I've never notice that there's actually a formula for Fibonacci series. The only time I've ever written a program to calculate F(n) for Fibonacci was when I was learning how to use dynamic programming to reduce runtime.
A tutorial of this kind will typically start with something like this:
function f(n) {
if (n <= 1) return n;
return f(n - 1) + f(n - 2);
}This method is bad because it calculates the same results multiple times which we only need to calculate each Fibonacci number once. As result, this method uses exponential time to finish. We can make it faster by memoization. To do this, we can create an array to store each Fibonacci number we've calculated. It looks something like this:
int fib[max];
function f(n) {
if (n <= 1) {
fib[n] = n;
return n;
}
if (fib[n] != 0) return fib[n];
fib[n] = f(n - 1) + f(n - 2);
return fib[n];
}This way, we can reduce runtime to O(n) where each number is only calculated once. However, this can be further reduced with the formula f(a + b + 1) = f(a + 1) * f(b + 1) + f(a) * f(b). By picking a and b near n/2, we can reduce the run by half each time which gives the runtime log(n).
int fib[max];
function f(n) {
if (n <= 1) {
fib[n] = n;
return n;
}
// if n is 2, f(a + 1) will also be 2 which
// will cause a infinite loop
if (n == 2) return 1;
if (fib[n] != 0) return fib[n];
int a, b;
if (n % 2 == 1) {
a = (n - 1) / 2;
b = a;
} else {
a = n / 2;
b = a - 1;
}
fib[n] = f(a + 1) * f(b + 1) + f(a) * f(b);
return fib[n];
}However, all of this is not necessary because there is actually a formula so that we can computer any Fibonacci number in constant time.
To find a formula, we first need to know that Fibonacci like series satisfy the following two properties:
A Fibonacci like series is any series that satisfies \( F(n) = F(n - 1) + F(n - 2) \).
- Any Fibonacci like series times a constant is still a Fibonacci like series
- The addition of two Fibonacci like series is still a Fibonacci like series
So, if we can find 2 Fibonacci like series that we already know what the formulas are. Then, we can find a way so that the linear combination of the two satisfy \( F(0) = 0 \) and \( F(1) = 1 \). To find a Fibonacci like series that we know how to solve, we can start with power series as we already know that the equation of a power series is \( F(n) = ax^n \).
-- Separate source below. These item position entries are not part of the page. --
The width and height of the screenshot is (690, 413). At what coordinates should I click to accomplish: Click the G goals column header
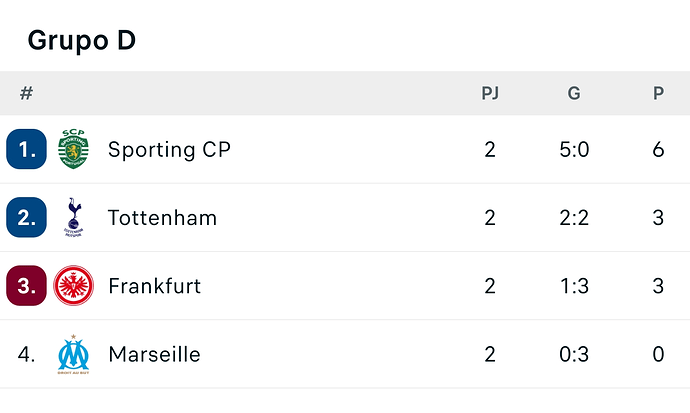click(574, 93)
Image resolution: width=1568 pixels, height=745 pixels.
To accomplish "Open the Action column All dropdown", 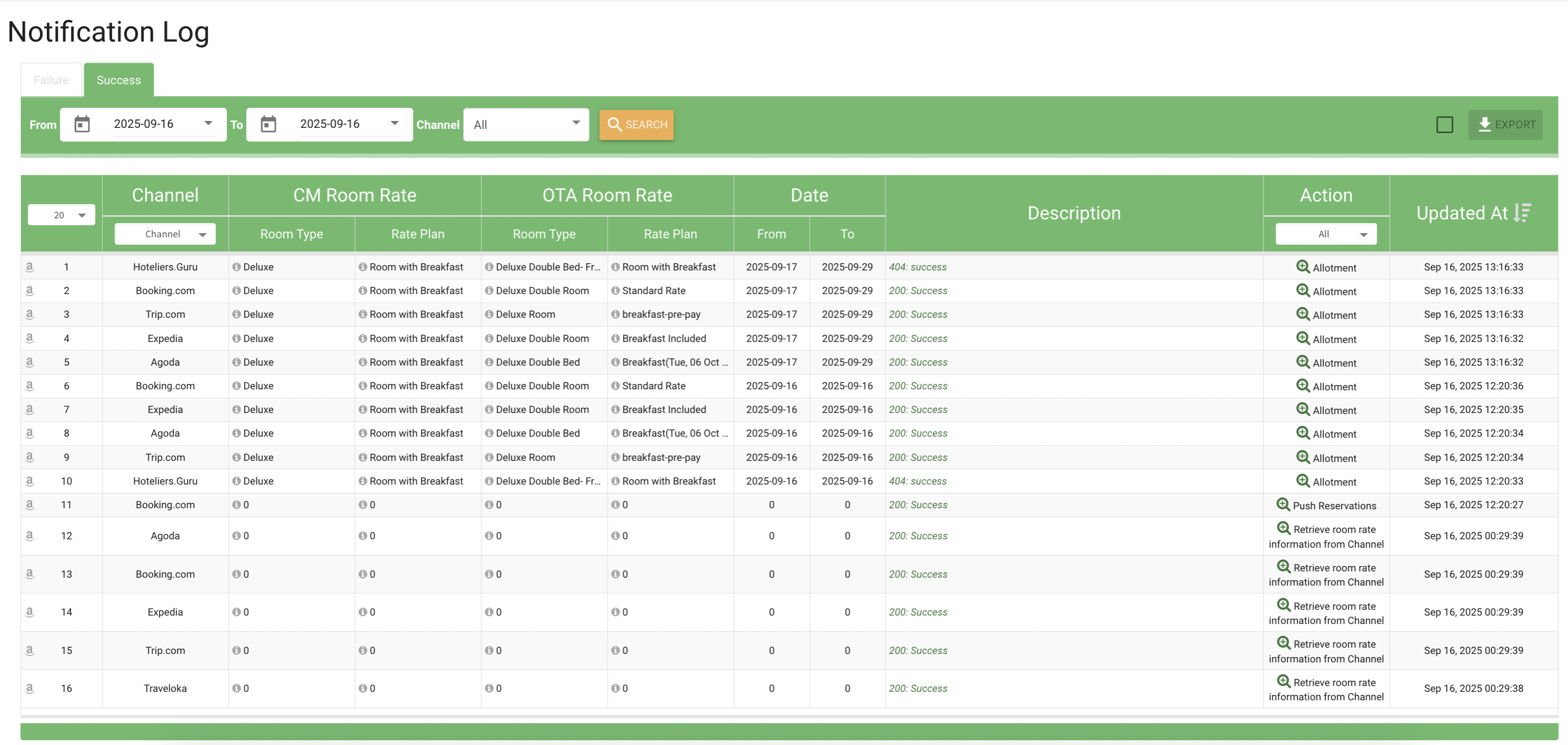I will [x=1326, y=234].
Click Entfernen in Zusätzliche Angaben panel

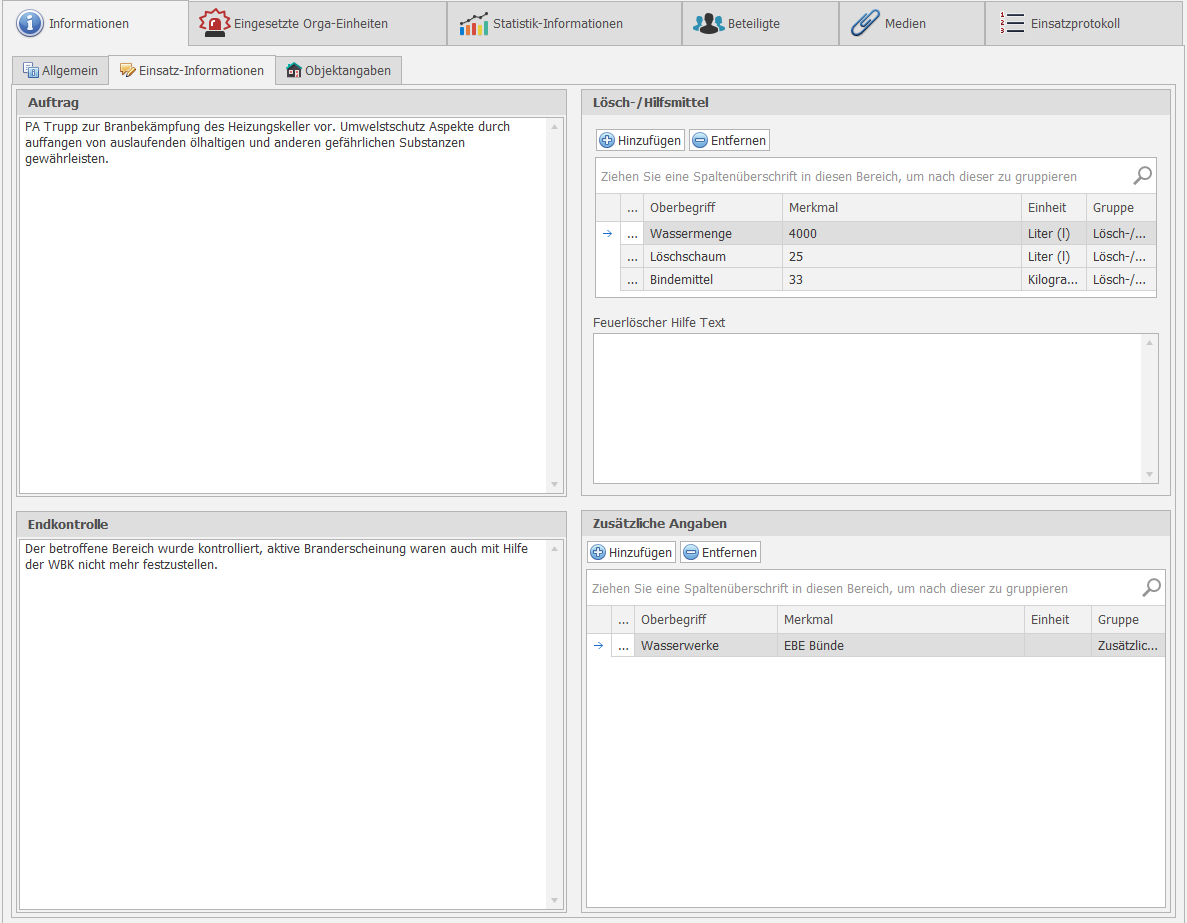[720, 553]
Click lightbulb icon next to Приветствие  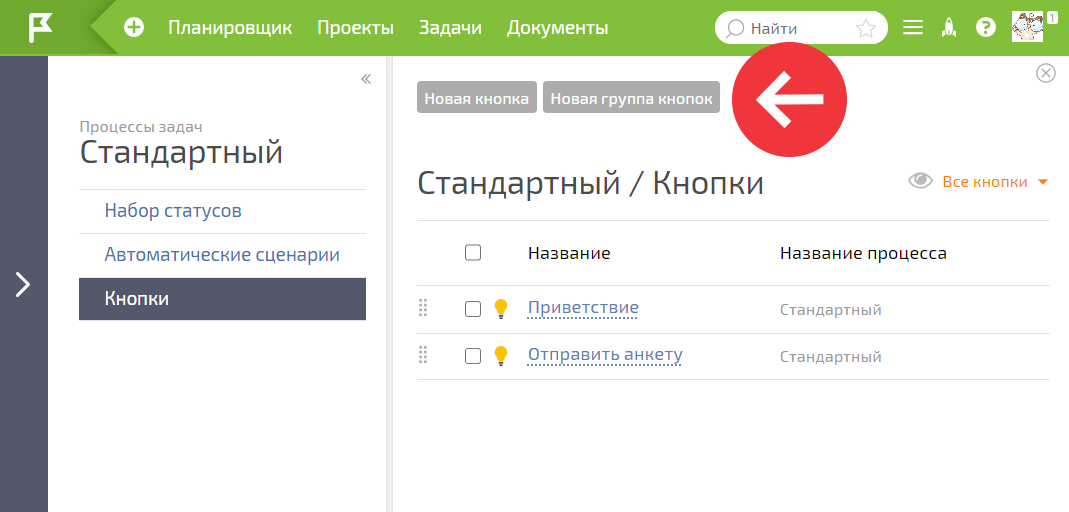pyautogui.click(x=501, y=309)
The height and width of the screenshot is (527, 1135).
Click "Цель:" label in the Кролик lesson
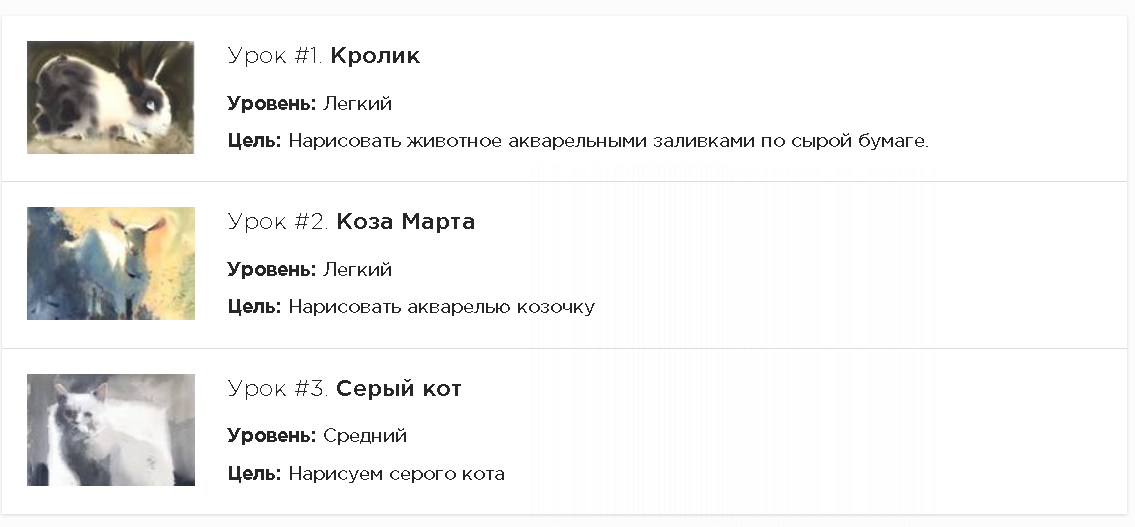(254, 141)
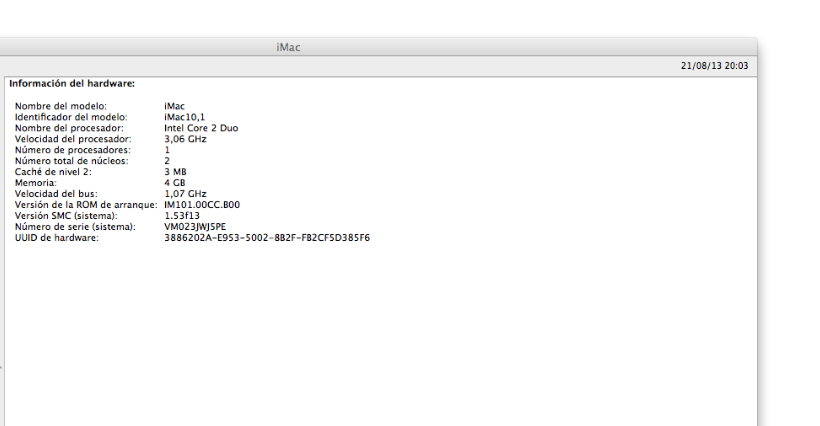Click the iMac window title bar

[379, 47]
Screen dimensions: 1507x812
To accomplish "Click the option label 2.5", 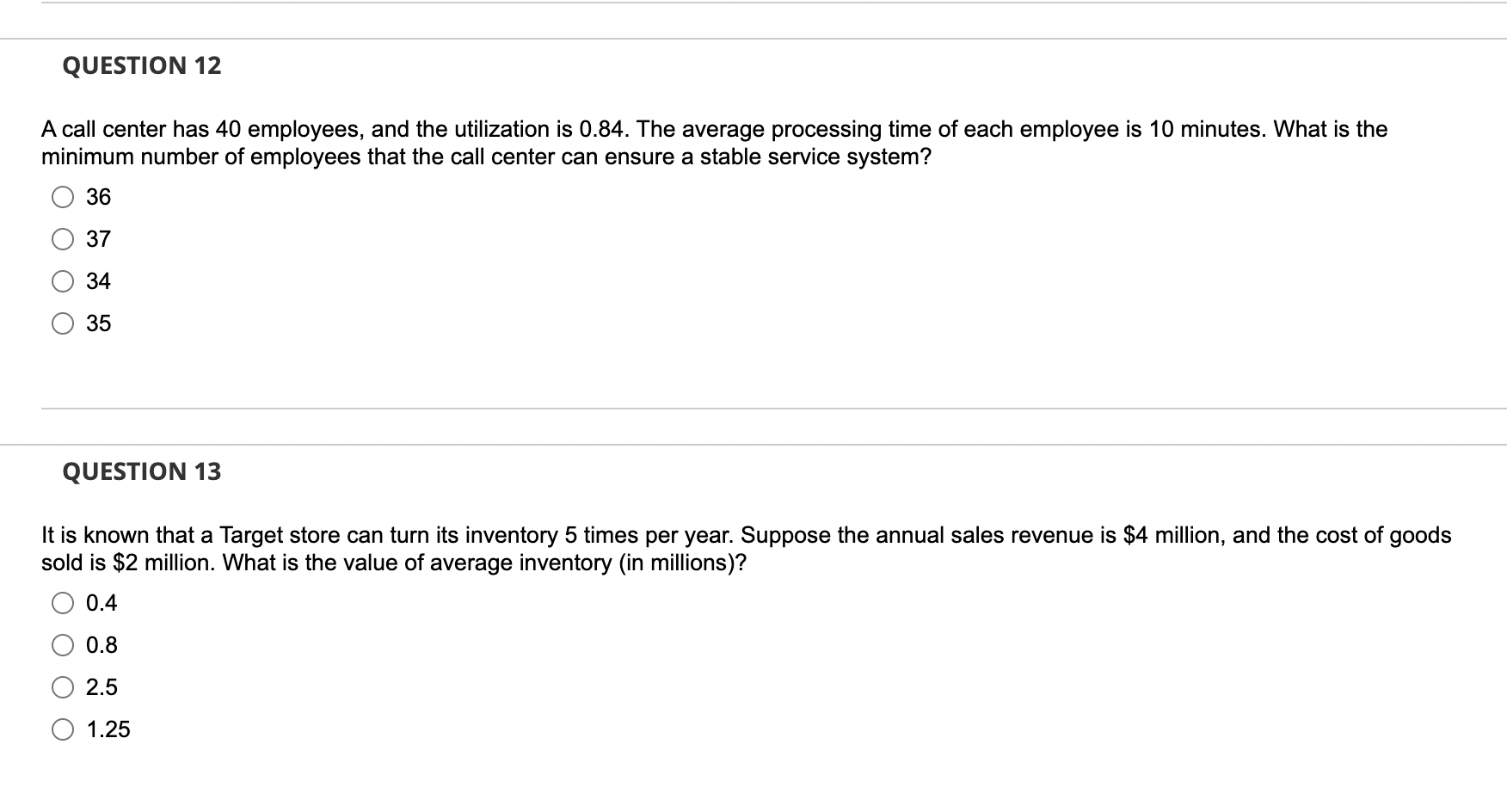I will point(101,686).
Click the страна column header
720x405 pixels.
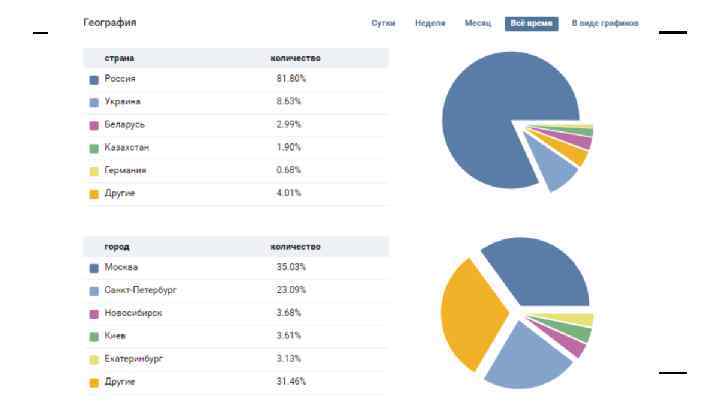click(119, 59)
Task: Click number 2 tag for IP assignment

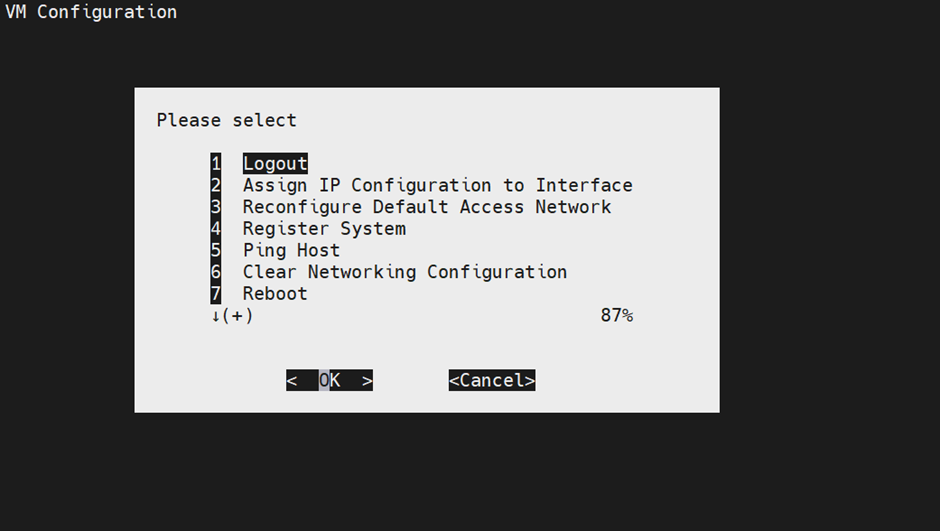Action: point(215,185)
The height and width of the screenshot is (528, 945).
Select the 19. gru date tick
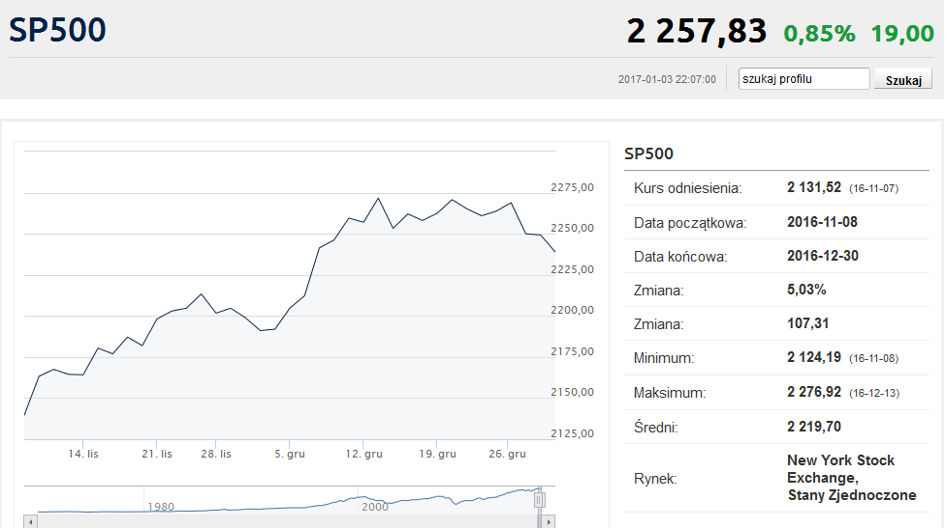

Assuming there is a power series that is also a Fibonacci like series. That is:
\[ F(n) = F(n - 1) + F(n - 2) \] \[ ax^n = ax^{n - 1} + ax^{n - 2} \] \[ x^2 = x + 1 \] \[ x = \frac{1 + \sqrt{5}}{2} or \frac{1 - \sqrt{5}}{2} \]
From here, we can pick \( x = \frac{1 + \sqrt{5}}{2} \) and try to find a by matching \(F(0) = 0\) and \(F(1) = 1\). However, you will soon find that there is no such a that matches. But since we know that any linear combination of two Fibonacci like series are also Fibonacci like, we can use both x to satisfy:
\[ F(0) = a \cdot (\frac{1 + \sqrt{5})}{2})^0 + b \cdot (\frac{1 - \sqrt{5}}{2})^0 = 0 \] \[ F(1) = a \cdot (\frac{1 + \sqrt{5})}{2})^1 + b \cdot (\frac{1 - \sqrt{5}}{2})^1 = 1 \]
From here, we can finally solve a and b such that \( a = \frac{1}{\sqrt{5}} \) and \( b = \frac{-1}{\sqrt{5}} \). Thus, the final formula is \( F(n) = \frac{(\frac{1 + \sqrt{5}}{2})^n - (\frac{1 - \sqrt{5}}{2})^n}{\sqrt{5}} \). That gives us the final constant runtime code as the following:
function f(n) {
return (pow((1 + sqrt(5)) / 2, n) - pow((1 - sqrt(5)) / 2, n)) / sqrt(5);
}This this how we can calculate Fibonacci in constant time.